5. Matthew M. infected total knee replacements. In: SOFCOT teaching Workbook. Paris: French Scientific Expansion 1995; 52: 51-61

6. INSALL JN, LACHIEWIECZ FP, Burstein AH: The posterior stabilized
condylar prosthesis. J Bone Joint Surg (Am), 1982, 64, 1317.

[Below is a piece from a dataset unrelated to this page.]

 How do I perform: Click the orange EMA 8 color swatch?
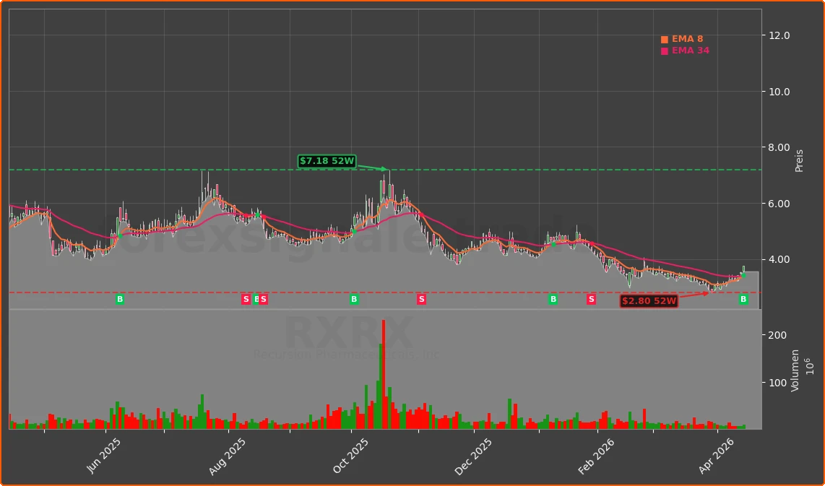click(x=664, y=38)
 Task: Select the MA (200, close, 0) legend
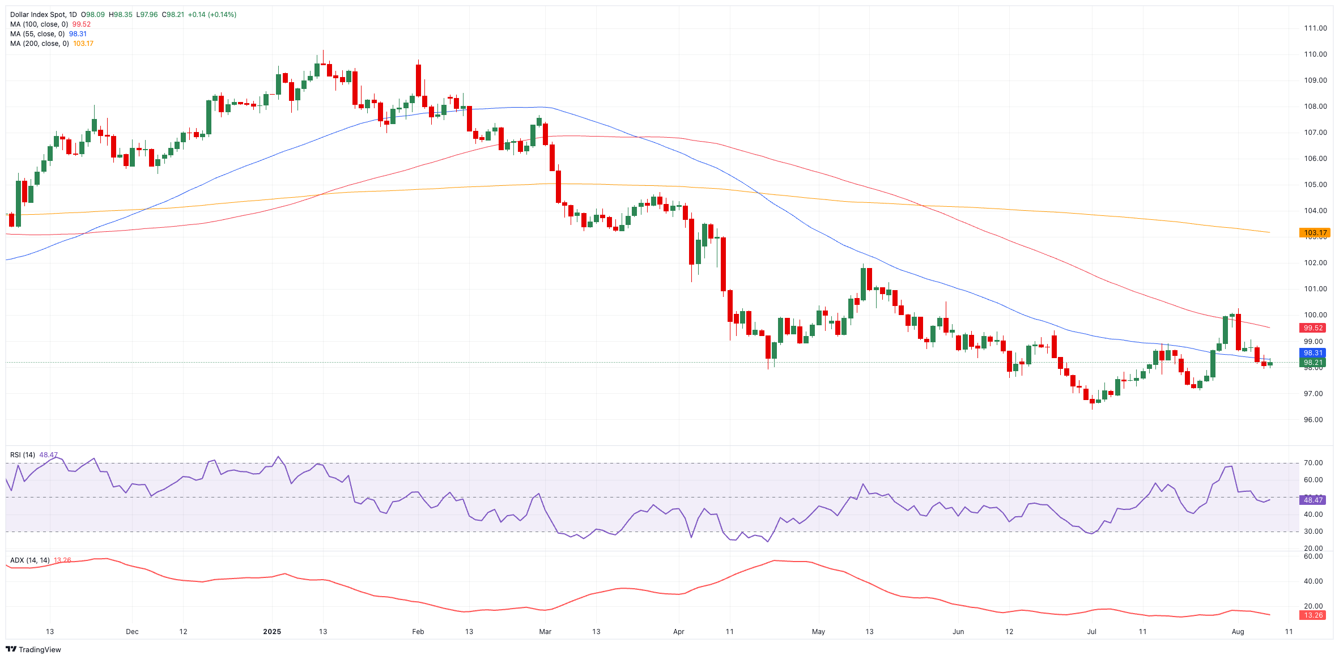point(39,44)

7. Tsukayama DT, Golderberg VM, Kyle R, Diagnosis and management of infected total knee arthroplasty after-. J Bone Joint Surg 2003; 85-A Suppl 1: S75-80

8 Vazquez-Vela G Johnson, Worland RL, J Keenan, Norambuena N: Patient demographics as a predictor of the ten-year survival rate in primary total knee replacement. J Bone Joint Surg 2003 (Br) in January; 85 b (1) 52-6

9 Rodriguez JA, Bhende H, Ranawat CS: condylar total knee replacement: a 20-year followup study.Clin July Orthop 2001; (388): 10-7

10 Font-Rodriguez DE, Scuderi GR, Insall JN: Survivorship of cemented total knee arthroplasty. Clin Orthop 1997 December; (345): 79-86

11 Ritter MA, Berend ME, Meding JB, Keating EM, Faris PM, Crites BM Long term followup of AGC PCL Retaining total knee replacement Clin Orthop 2001 July (388): 51-57

12 Hoffman AA Evanich JD Ferguson RP, Camargo PM: Ten to 14 year clinical followup of cementless knee natural system Clin Orthop (388) July 85-94

JN 13 argenson O'Connor JJ: polyethylene wear in meniscal knee replacement J Bone Joint Surg 1992 March 74 B (2) 228-232

14 Grady_Benson JC, Oishi CS, Hanson PB, Colwell CW Jr, Otis SM, Walker RH; Post operative monitoring for deep venous thrombosis with duplex ultrasonography after-total knee arthroplasty. J Bone Joint Surg 1994 A 76 (11) 1649-1657

15 Berry DJ; Monitoring for venous thromboembolic disease after-total knee arthroplaty. Clin Orthop 2001 Nov (392): 257-66

16 AJ Price, Rees JL Beard D, Juszczak E, Cater S, White S, R De Steig, Dood CA, Gibbons M, Mc Lardy-Smith P, Goodfellow JW, Murr DW; A mobile-bearing total knee prosthesis Compared with a fixed bearing prothesis. A multicenter single-blind randomized controlled trial. J Bone Joint Surg Br 2003 January; 85 (1): 62-7

17. Ewald FC, MA JACOBS, Miegel RE: Kinematic total knee replacement. J Bone
Joint Surg (Am) 1984, 66, 1032-1039.

18. LASKIN RS: total knee arthroplasty RMC. J Arthroplasty 1986, 1, 91-98.

19. h├╝ten D DUPARC J: Implant tricompartmental Freeman and Mark II
Samuelson. Cahier teaching SOFCOT 35, 69-82 Scientific Expansion
French, Paris, 1988.

20. JN INSALL, MOOD RW Flawn LB DJ SULLIVAN: The total condylar knee
prosthesis in gonarthrosis. A five to nine year follow-up of the first one hundred consecutive
replacements. J Bone Joint Surg (Am) 1983, 65, 619-628.

21. STERN HS INSALL JN: Posterior Stabilized Prosthesis. Results after-follow-up of
nine to twelve years. J Bone Joint Surg (Am) 1992, 74, 980-986.

22; Witvoet J, Peyrache MD, Nizard RS. unicompartimentaires knee prostheses like lotus in the treatment of knee osteoarthritis lateralized. Results de135 cases with a mean of 4.6 years. Rev Chir Orthop 1993; 79: 565-76.


Doctor Nicolas LEFEVRE, Doctor Yoann BOHU, Doctor Serge HERMAN. - 7 octobre 2012.

Conflicts of interest: the author or authors have no conflicts of interest concerning the data published in this article.